Does watching Shemale porn equal bi or gay?


Anonymous
on Mar 09, 2016 @ 02:51 pm

I am hoping for some unbiased input about porn and a husbands preferences? I have noticed an increase in the amount of shemale porn videos being watched in my husbands history. They are amongst the regular videos that I have known to be a turn on or part of his kinky side however lately there seems to be more and more of them being viewed. We have always had a wonderful love life but I would be lying if I didn't say that I have absolutely been bothered by this and can't help to wonder if he may actually have gay desires or tendencies.

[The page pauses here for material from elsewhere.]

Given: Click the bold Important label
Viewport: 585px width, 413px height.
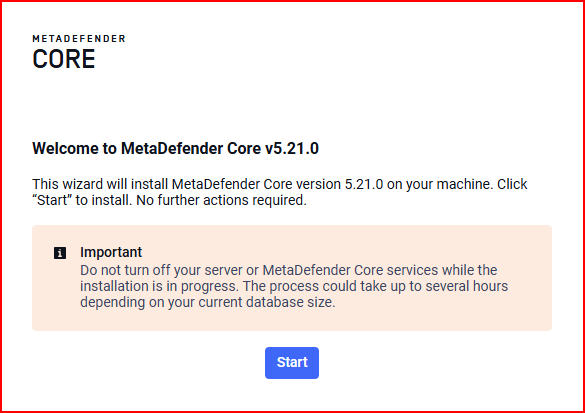Looking at the screenshot, I should pyautogui.click(x=111, y=252).
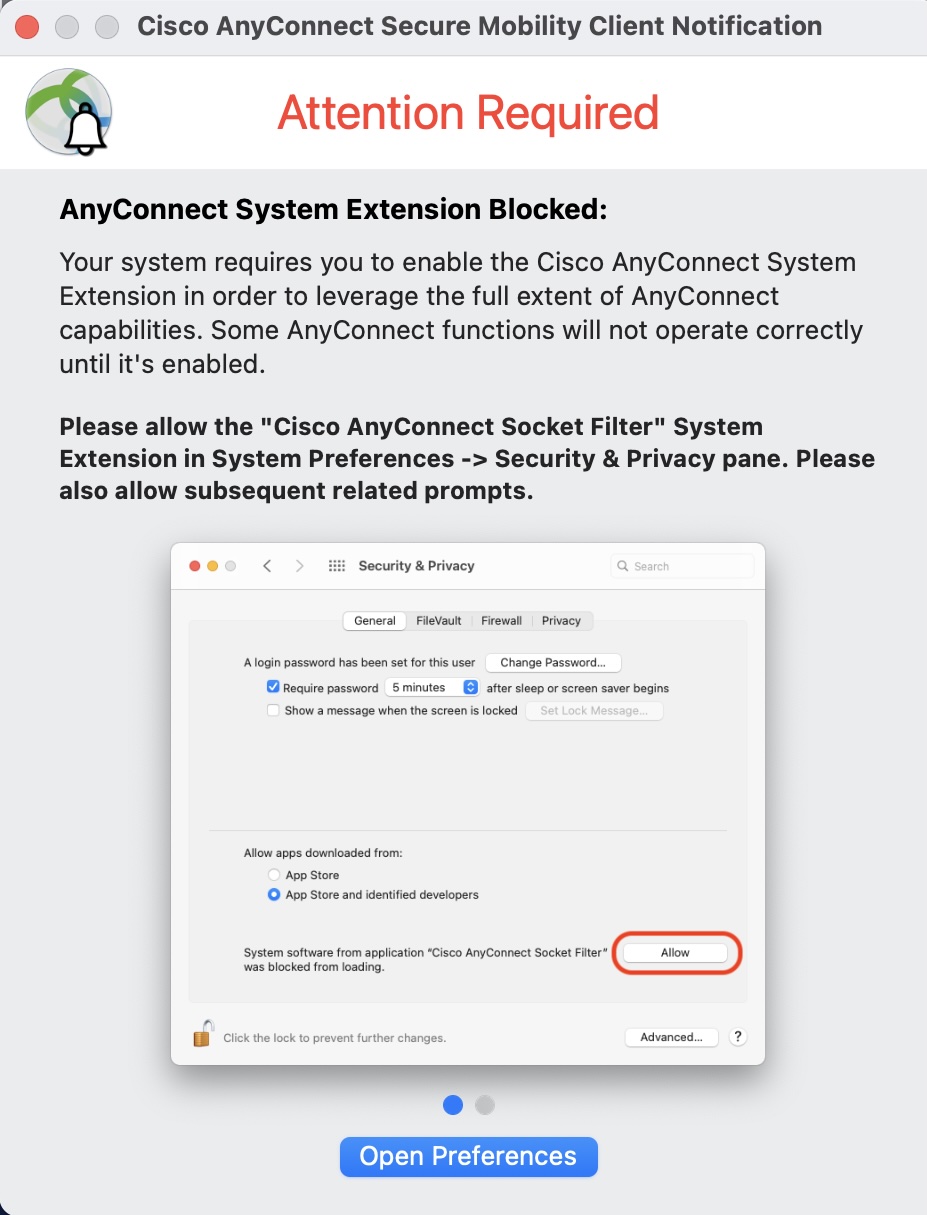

Am not over reacting or do I indeed have something to be concerned about?
 


10 Replies


KrissiC
Hmm on Mar 09, 2016 @ 03:01 pm

Not sure. It could just be an interest in something 'different ' or a fantasy. I don't know. You could try gently bringing it up. Ask him an indirect way like 'what do you think of shemale porn?' Or you could be very frank and ask him why there's been such an increase in this. Good luck.
Reply

jcb75
Hmmm on Mar 09, 2016 @ 03:52 pm

I don't think he's gay, as I don't think he'd be much interested in the female form (born or transgender) if he was. He may be questioning his identity, or sexuality...but it may be something as small as a guy from his work happened to mention a porn he saw, and your husband was curious.
If you're concerned, talk to him. It may be awkward and weird, but for your own peace of mind, I suggest it.
Reply

b3ckb3ck
. on Apr 03, 2016 @ 01:33 am

I don't think it means anything and that you have nothing to be concerned about! From my experiences with exs and porn they get bored of the same old thing.. So they try watching something new or different!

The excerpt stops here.